- _To do_
Please render each line of the data below as one string in a JSON list, leaving out blank lines.
────────────────
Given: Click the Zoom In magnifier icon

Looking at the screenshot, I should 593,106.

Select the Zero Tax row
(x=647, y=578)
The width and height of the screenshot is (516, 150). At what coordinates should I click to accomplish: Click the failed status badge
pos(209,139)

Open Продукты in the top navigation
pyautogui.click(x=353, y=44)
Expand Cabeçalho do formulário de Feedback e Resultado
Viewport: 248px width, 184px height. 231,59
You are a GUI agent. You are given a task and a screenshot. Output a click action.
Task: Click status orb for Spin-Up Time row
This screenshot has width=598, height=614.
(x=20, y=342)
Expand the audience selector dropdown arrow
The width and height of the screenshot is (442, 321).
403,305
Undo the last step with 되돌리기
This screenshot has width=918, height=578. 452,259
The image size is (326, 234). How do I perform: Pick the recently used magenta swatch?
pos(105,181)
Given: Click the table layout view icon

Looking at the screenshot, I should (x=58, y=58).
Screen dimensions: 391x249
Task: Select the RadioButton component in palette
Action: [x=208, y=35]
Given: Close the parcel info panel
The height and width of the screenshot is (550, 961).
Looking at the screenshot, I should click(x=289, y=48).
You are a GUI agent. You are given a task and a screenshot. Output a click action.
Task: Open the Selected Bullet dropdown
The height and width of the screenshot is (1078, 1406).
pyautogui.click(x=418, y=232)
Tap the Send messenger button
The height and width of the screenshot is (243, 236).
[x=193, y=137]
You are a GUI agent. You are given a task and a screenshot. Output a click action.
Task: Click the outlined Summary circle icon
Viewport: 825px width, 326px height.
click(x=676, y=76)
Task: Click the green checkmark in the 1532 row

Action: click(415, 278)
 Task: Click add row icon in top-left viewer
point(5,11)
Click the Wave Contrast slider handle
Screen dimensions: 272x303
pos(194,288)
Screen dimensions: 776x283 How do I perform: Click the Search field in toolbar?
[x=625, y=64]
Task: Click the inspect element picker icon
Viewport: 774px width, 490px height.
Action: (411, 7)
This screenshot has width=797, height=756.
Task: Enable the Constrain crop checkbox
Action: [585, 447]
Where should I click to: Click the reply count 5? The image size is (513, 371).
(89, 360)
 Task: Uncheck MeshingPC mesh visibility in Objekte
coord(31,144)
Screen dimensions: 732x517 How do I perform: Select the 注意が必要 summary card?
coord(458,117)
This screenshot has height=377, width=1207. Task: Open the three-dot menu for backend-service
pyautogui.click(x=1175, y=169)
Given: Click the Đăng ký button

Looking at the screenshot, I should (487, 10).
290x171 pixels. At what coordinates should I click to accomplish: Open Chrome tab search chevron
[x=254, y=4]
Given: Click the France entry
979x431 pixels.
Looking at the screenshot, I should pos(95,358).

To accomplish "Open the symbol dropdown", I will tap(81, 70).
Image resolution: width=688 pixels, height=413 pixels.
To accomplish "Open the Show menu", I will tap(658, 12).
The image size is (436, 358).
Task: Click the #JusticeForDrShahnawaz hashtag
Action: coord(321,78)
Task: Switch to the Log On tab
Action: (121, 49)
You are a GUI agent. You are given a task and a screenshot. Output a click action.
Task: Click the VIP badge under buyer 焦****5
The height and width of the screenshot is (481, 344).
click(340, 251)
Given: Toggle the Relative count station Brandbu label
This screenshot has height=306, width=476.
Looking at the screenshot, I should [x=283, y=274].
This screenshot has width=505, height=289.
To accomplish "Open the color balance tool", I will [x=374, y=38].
────────────────
- _Response to the task_
[
  "Given: Click the Zoom In magnifier icon",
  "Looking at the screenshot, I should 593,106.",
  "Select the Zero Tax row",
  "(x=647, y=578)",
  "The width and height of the screenshot is (516, 150). At what coordinates should I click to accomplish: Click the failed status badge",
  "pos(209,139)",
  "Open Продукты in the top navigation",
  "pyautogui.click(x=353, y=44)",
  "Expand Cabeçalho do formulário de Feedback e Resultado",
  "Viewport: 248px width, 184px height. 231,59",
  "You are a GUI agent. You are given a task and a screenshot. Output a click action.",
  "Task: Click status orb for Spin-Up Time row",
  "This screenshot has width=598, height=614.",
  "(x=20, y=342)",
  "Expand the audience selector dropdown arrow",
  "The width and height of the screenshot is (442, 321).",
  "403,305",
  "Undo the last step with 되돌리기",
  "This screenshot has width=918, height=578. 452,259",
  "The image size is (326, 234). How do I perform: Pick the recently used magenta swatch?",
  "pos(105,181)",
  "Given: Click the table layout view icon",
  "Looking at the screenshot, I should (x=58, y=58).",
  "Screen dimensions: 391x249",
  "Task: Select the RadioButton component in palette",
  "Action: [x=208, y=35]",
  "Given: Close the parcel info panel",
  "The height and width of the screenshot is (550, 961).",
  "Looking at the screenshot, I should click(x=289, y=48).",
  "You are a GUI agent. You are given a task and a screenshot. Output a click action.",
  "Task: Open the Selected Bullet dropdown",
  "The height and width of the screenshot is (1078, 1406).",
  "pyautogui.click(x=418, y=232)",
  "Tap the Send messenger button",
  "The height and width of the screenshot is (243, 236).",
  "[x=193, y=137]",
  "You are a GUI agent. You are given a task and a screenshot. Output a click action.",
  "Task: Click the outlined Summary circle icon",
  "Viewport: 825px width, 326px height.",
  "click(x=676, y=76)",
  "Task: Click the green checkmark in the 1532 row",
  "Action: click(415, 278)",
  " Task: Click add row icon in top-left viewer",
  "point(5,11)",
  "Click the Wave Contrast slider handle",
  "Screen dimensions: 272x303",
  "pos(194,288)",
  "Screen dimensions: 776x283 How do I perform: Click the Search field in toolbar?",
  "[x=625, y=64]",
  "Task: Click the inspect element picker icon",
  "Viewport: 774px width, 490px height.",
  "Action: (411, 7)",
  "This screenshot has width=797, height=756.",
  "Task: Enable the Constrain crop checkbox",
  "Action: [585, 447]",
  "Where should I click to: Click the reply count 5? The image size is (513, 371).",
  "(89, 360)",
  " Task: Uncheck MeshingPC mesh visibility in Objekte",
  "coord(31,144)",
  "Screen dimensions: 732x517 How do I perform: Select the 注意が必要 summary card?",
  "coord(458,117)",
  "This screenshot has height=377, width=1207. Task: Open the three-dot menu for backend-service",
  "pyautogui.click(x=1175, y=169)",
  "Given: Click the Đăng ký button",
  "Looking at the screenshot, I should (487, 10).",
  "290x171 pixels. At what coordinates should I click to accomplish: Open Chrome tab search chevron",
  "[x=254, y=4]",
  "Given: Click the France entry",
  "979x431 pixels.",
  "Looking at the screenshot, I should pos(95,358).",
  "To accomplish \"Open the symbol dropdown\", I will tap(81, 70).",
  "Image resolution: width=688 pixels, height=413 pixels.",
  "To accomplish \"Open the Show menu\", I will tap(658, 12).",
  "The image size is (436, 358).",
  "Task: Click the #JusticeForDrShahnawaz hashtag",
  "Action: coord(321,78)",
  "Task: Switch to the Log On tab",
  "Action: (121, 49)",
  "You are a GUI agent. You are given a task and a screenshot. Output a click action.",
  "Task: Click the VIP badge under buyer 焦****5",
  "The height and width of the screenshot is (481, 344).",
  "click(340, 251)",
  "Given: Toggle the Relative count station Brandbu label",
  "This screenshot has height=306, width=476.",
  "Looking at the screenshot, I should [x=283, y=274].",
  "This screenshot has width=505, height=289.",
  "To accomplish \"Open the color balance tool\", I will [x=374, y=38]."
]